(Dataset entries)
◆ ◆ ◆ ◆ ◆ ◆ ◆
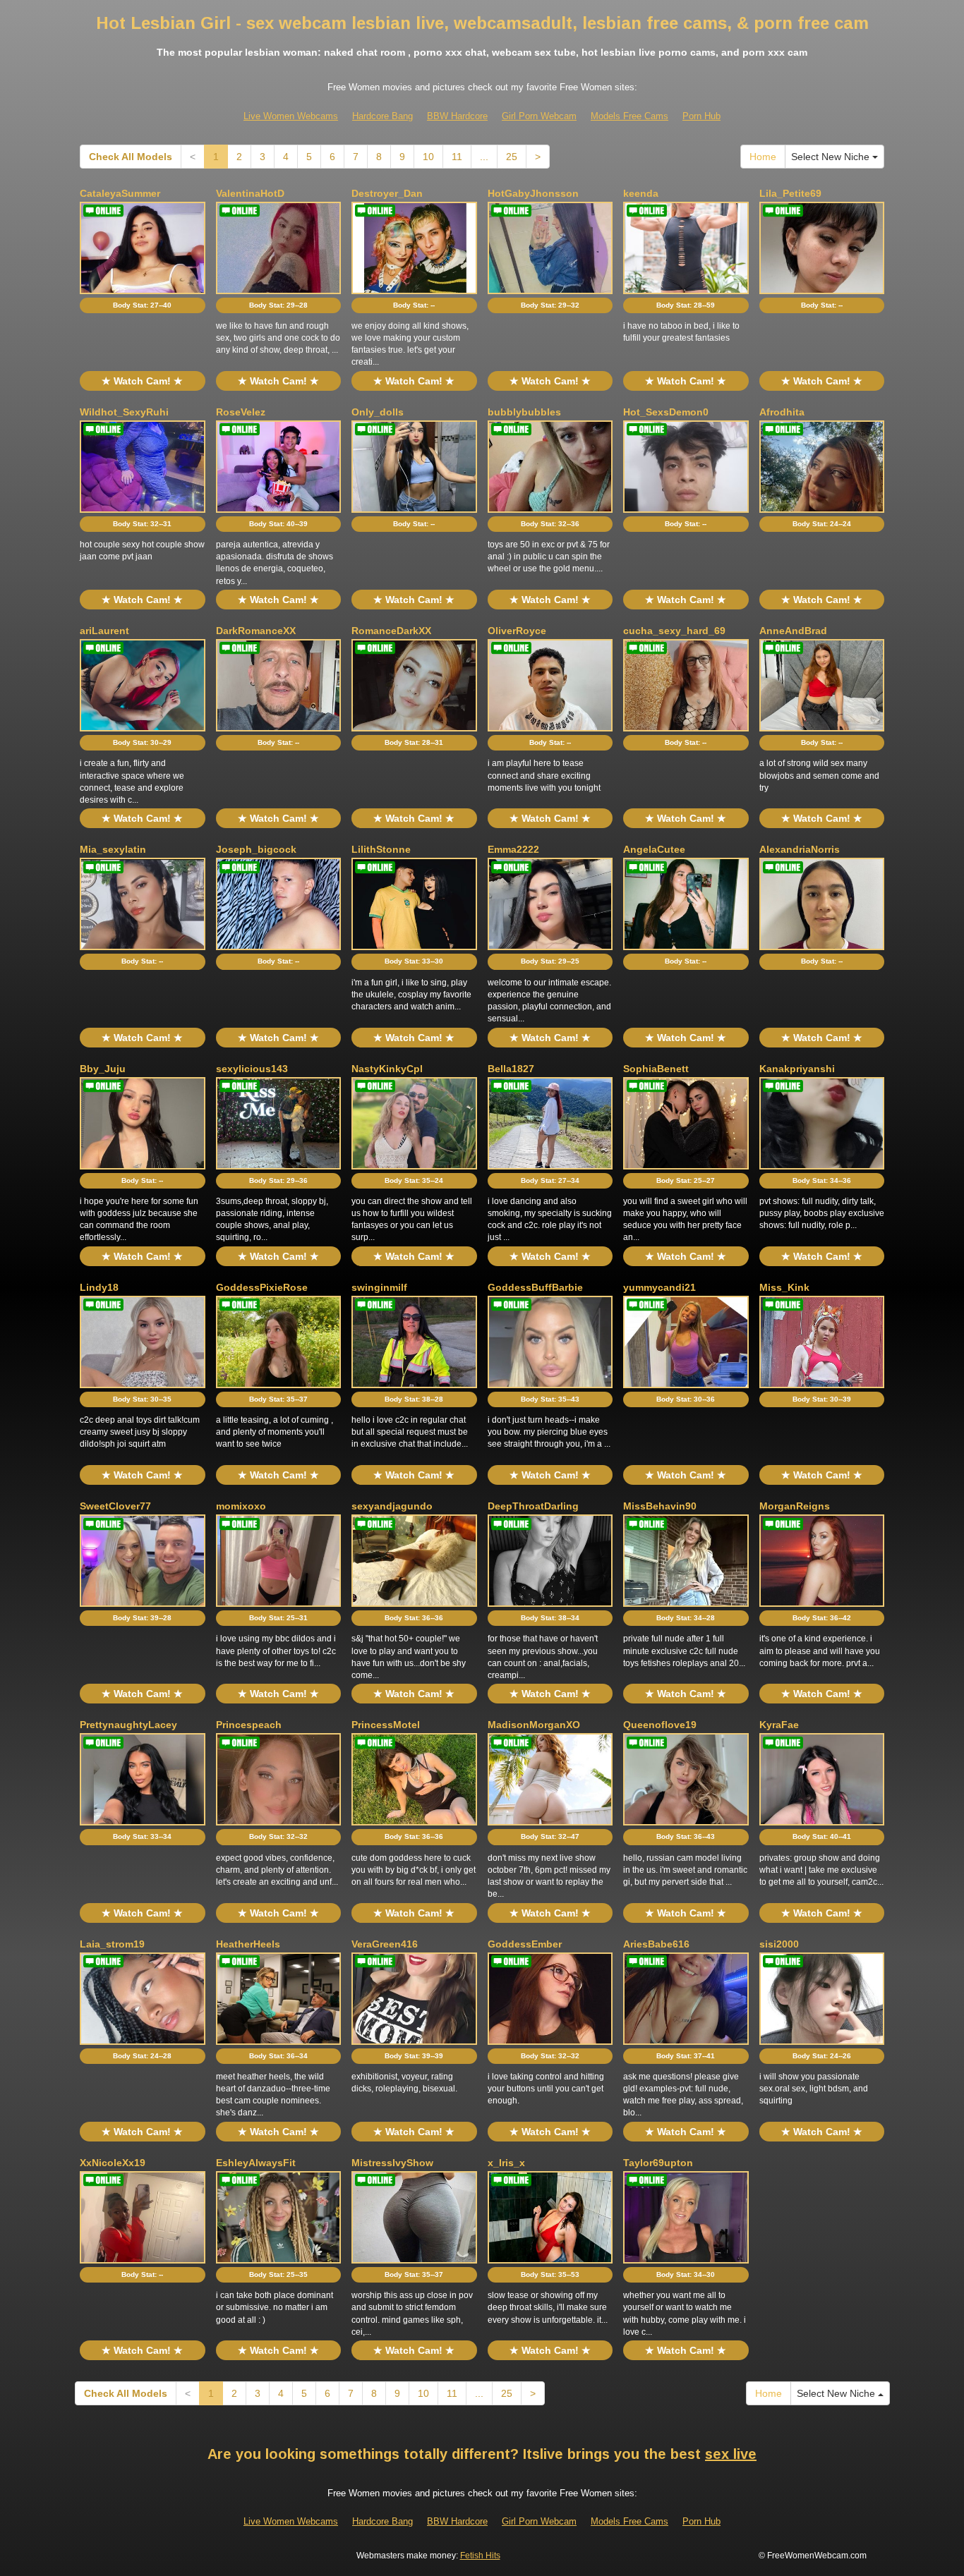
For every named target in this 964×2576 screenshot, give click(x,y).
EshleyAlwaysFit (256, 2162)
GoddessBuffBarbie (535, 1287)
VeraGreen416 (384, 1944)
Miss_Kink (784, 1287)
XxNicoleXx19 (112, 2162)
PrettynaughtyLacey (128, 1724)
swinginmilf (379, 1287)
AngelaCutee (654, 849)
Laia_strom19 (112, 1944)
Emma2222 (513, 849)
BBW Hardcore (457, 116)
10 (428, 156)
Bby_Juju (103, 1068)
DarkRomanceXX (256, 630)
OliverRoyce (517, 630)
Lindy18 (99, 1287)
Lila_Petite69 (790, 193)
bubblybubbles (524, 412)
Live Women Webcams (290, 116)
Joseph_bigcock (256, 849)
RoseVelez (240, 412)
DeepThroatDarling (533, 1506)
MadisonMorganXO (534, 1724)
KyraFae (779, 1724)
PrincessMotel (385, 1724)
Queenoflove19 (660, 1724)
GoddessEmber (525, 1944)
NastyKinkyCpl (387, 1068)
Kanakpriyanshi (797, 1068)
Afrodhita (782, 412)
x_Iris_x (506, 2162)
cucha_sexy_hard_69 (674, 630)
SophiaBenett (656, 1068)
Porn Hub (701, 116)
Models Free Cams (629, 116)
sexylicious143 (252, 1068)
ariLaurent (104, 630)
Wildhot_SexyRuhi (124, 412)
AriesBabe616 (656, 1944)
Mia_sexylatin (113, 849)
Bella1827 (511, 1068)
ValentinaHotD (250, 193)
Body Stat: (142, 305)
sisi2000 (779, 1944)
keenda (640, 193)
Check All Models (130, 156)
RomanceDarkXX (391, 630)
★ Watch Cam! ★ (142, 381)
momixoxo (241, 1506)
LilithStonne (381, 849)
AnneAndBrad (793, 630)
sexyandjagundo (392, 1506)
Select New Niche (831, 156)
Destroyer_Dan (387, 193)
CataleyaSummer (120, 193)
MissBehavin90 (660, 1506)
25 (511, 156)
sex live (731, 2454)
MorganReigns (794, 1506)
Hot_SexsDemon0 (666, 412)
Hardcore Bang (382, 116)
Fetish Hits (480, 2555)
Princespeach (249, 1724)
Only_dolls (377, 412)
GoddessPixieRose (262, 1287)
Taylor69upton (658, 2162)
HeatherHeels (248, 1944)
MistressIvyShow (392, 2162)
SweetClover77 (115, 1506)
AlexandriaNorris (799, 849)
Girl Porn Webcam (539, 116)
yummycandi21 (659, 1287)
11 (457, 156)
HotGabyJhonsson (533, 193)
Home (762, 156)
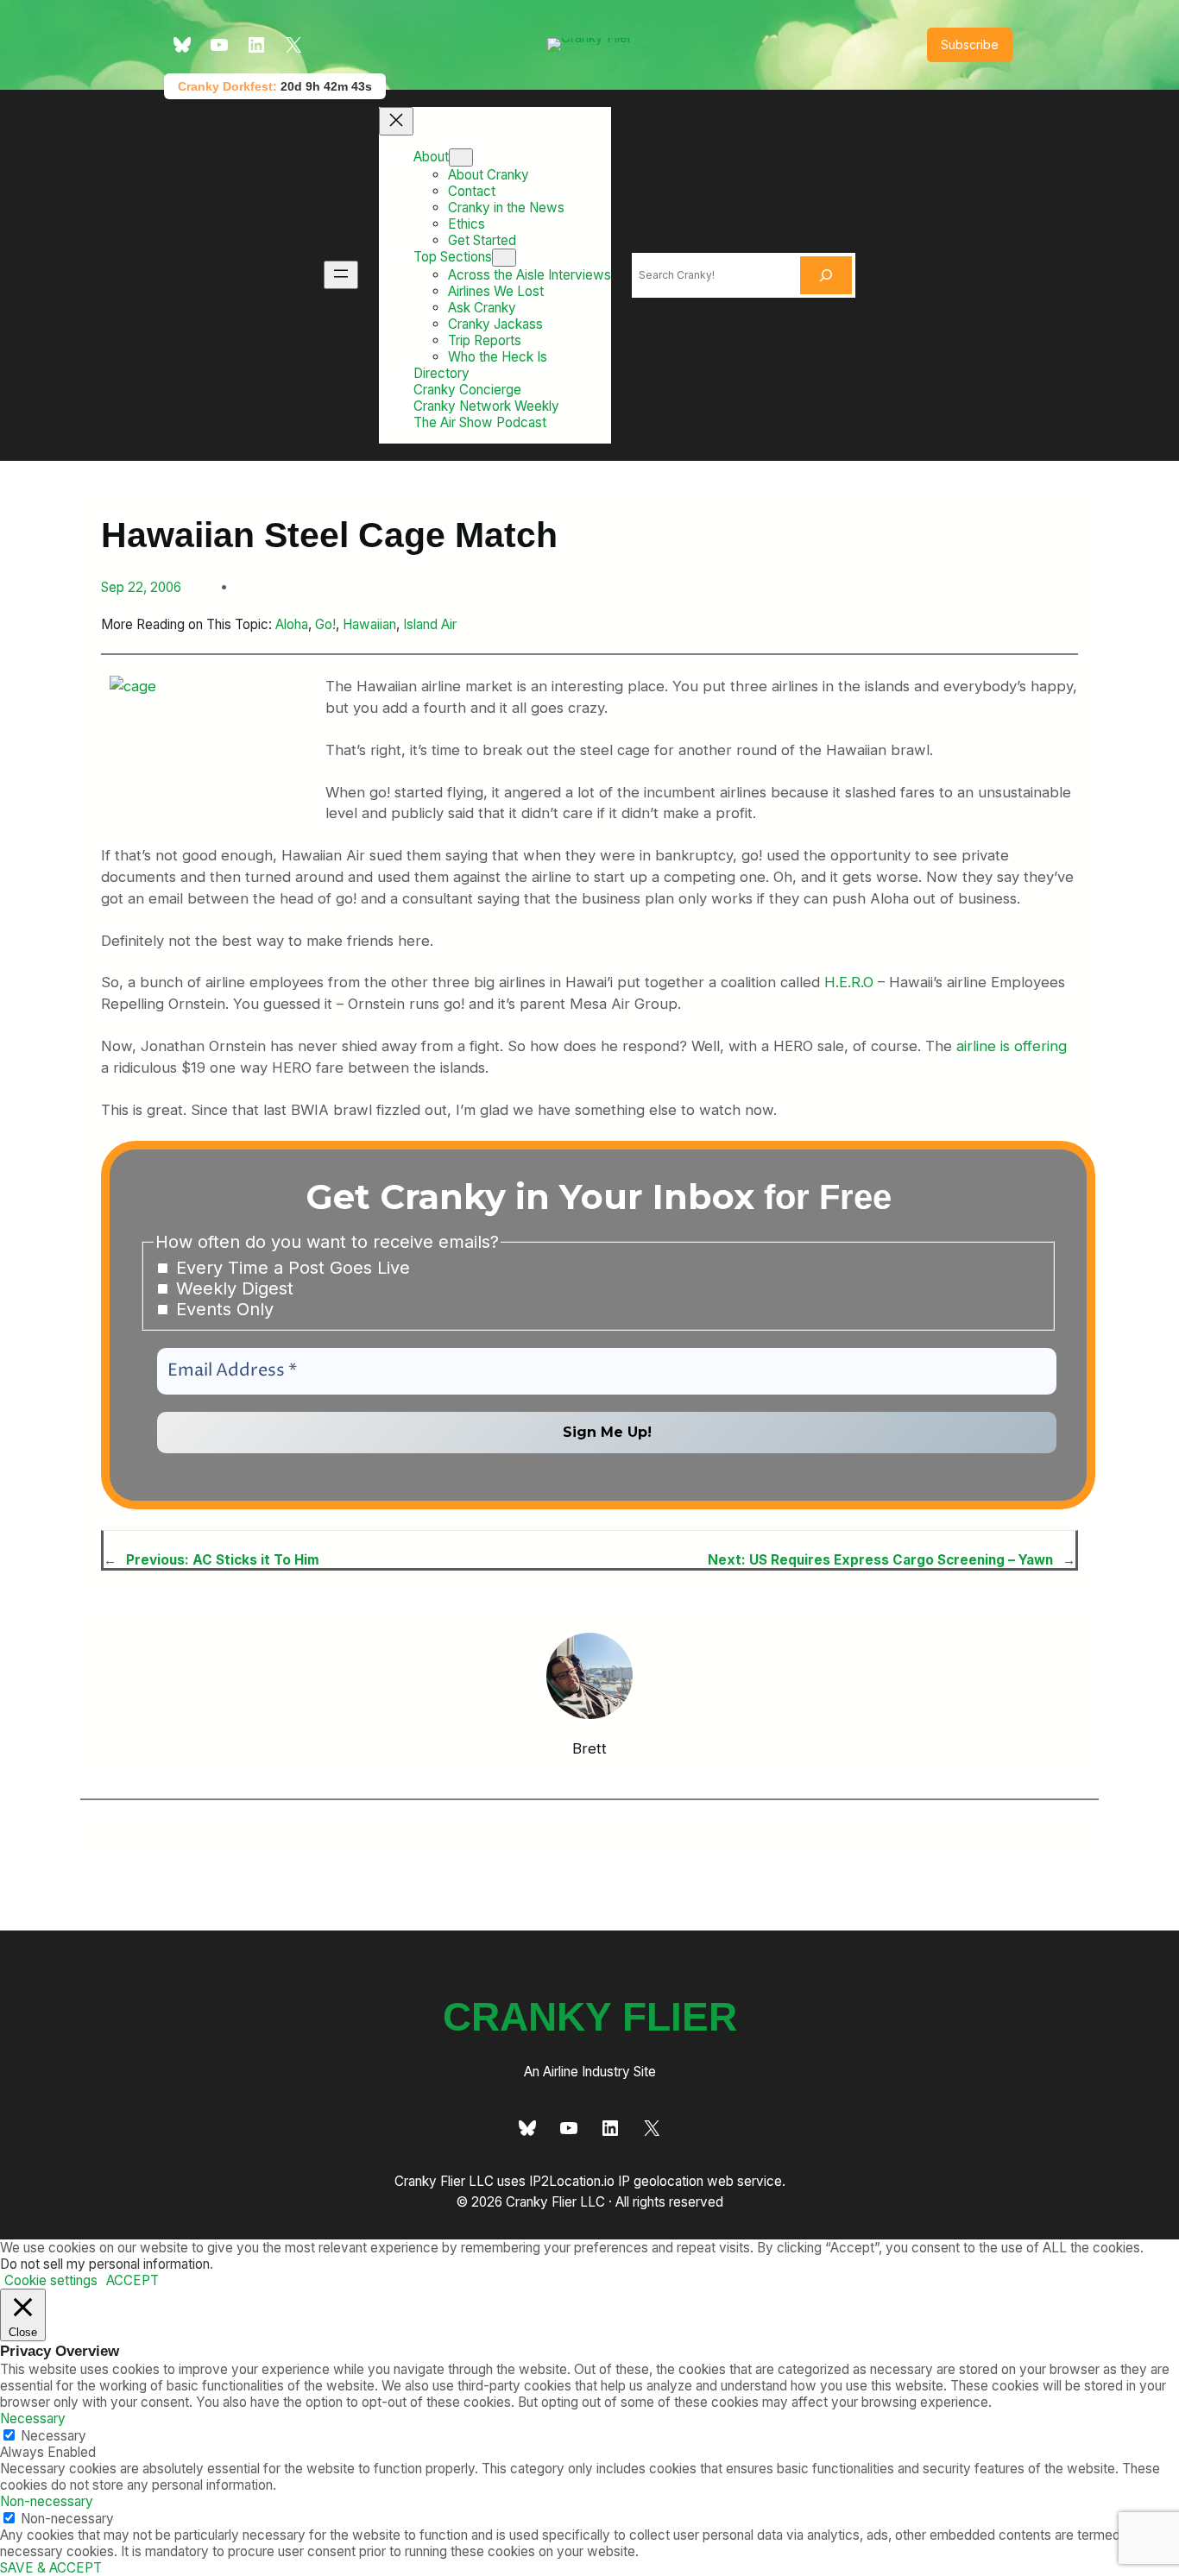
◆ ◆ ◆ ◆ ◆ ◆ ◆
* _Assigned task_
Return each line of the data, keeping its wording exact and omitting pictures.

* _Result of this task_
For every named target in this 964×2576 screenshot, give click(x,y).
EshleyAlwaysFit (256, 2162)
GoddessBuffBarbie (535, 1287)
VeraGreen416 (384, 1944)
Miss_Kink (784, 1287)
XxNicoleXx19 (112, 2162)
PrettynaughtyLacey (128, 1724)
swinginmilf (379, 1287)
AngelaCutee (654, 849)
Laia_strom19 (112, 1944)
Emma2222 (513, 849)
BBW Hardcore (457, 116)
10 (428, 156)
Bby_Juju (103, 1068)
DarkRomanceXX (256, 630)
OliverRoyce (517, 630)
Lindy18 (99, 1287)
Lila_Petite69 (790, 193)
bubblybubbles (524, 412)
Live Women Webcams (290, 116)
Joseph_bigcock (256, 849)
RoseVelez (240, 412)
DeepThroatDarling (533, 1506)
MadisonMorganXO (534, 1724)
KyraFae (779, 1724)
PrincessMotel (385, 1724)
Queenoflove19 (660, 1724)
GoddessEmber (525, 1944)
NastyKinkyCpl (387, 1068)
Kanakpriyanshi (797, 1068)
Afrodhita (782, 412)
x_Iris_x (506, 2162)
cucha_sexy_hard_69 (674, 630)
SophiaBenett (656, 1068)
Porn Hub (701, 116)
Models Free Cams (629, 116)
sexylicious143 (252, 1068)
ariLaurent (104, 630)
Wildhot_SexyRuhi (124, 412)
AriesBabe616 (656, 1944)
Mia_sexylatin (113, 849)
Bella1827 (511, 1068)
ValentinaHotD (250, 193)
Body Stat: (142, 305)
sisi2000 (779, 1944)
keenda (640, 193)
Check All Models (130, 156)
RomanceDarkXX (391, 630)
★ Watch Cam! ★ (142, 381)
momixoxo (241, 1506)
LilithStonne (381, 849)
AnneAndBrad (793, 630)
sexyandjagundo (392, 1506)
Select New Niche (831, 156)
Destroyer_Dan (387, 193)
CataleyaSummer (120, 193)
MissBehavin90 (660, 1506)
25 (511, 156)
sex live (731, 2454)
MorganReigns (794, 1506)
Hot_SexsDemon0 (666, 412)
Hardcore Bang (382, 116)
Fetish Hits (480, 2555)
Princespeach (249, 1724)
Only_dolls (377, 412)
GoddessPixieRose (262, 1287)
Taylor69upton (658, 2162)
HeatherHeels (248, 1944)
MistressIvyShow (392, 2162)
SweetClover77 (115, 1506)
AlexandriaNorris (799, 849)
Girl Porn Webcam (539, 116)
yummycandi21 (659, 1287)
11 (457, 156)
HotGabyJhonsson (533, 193)
Home (762, 156)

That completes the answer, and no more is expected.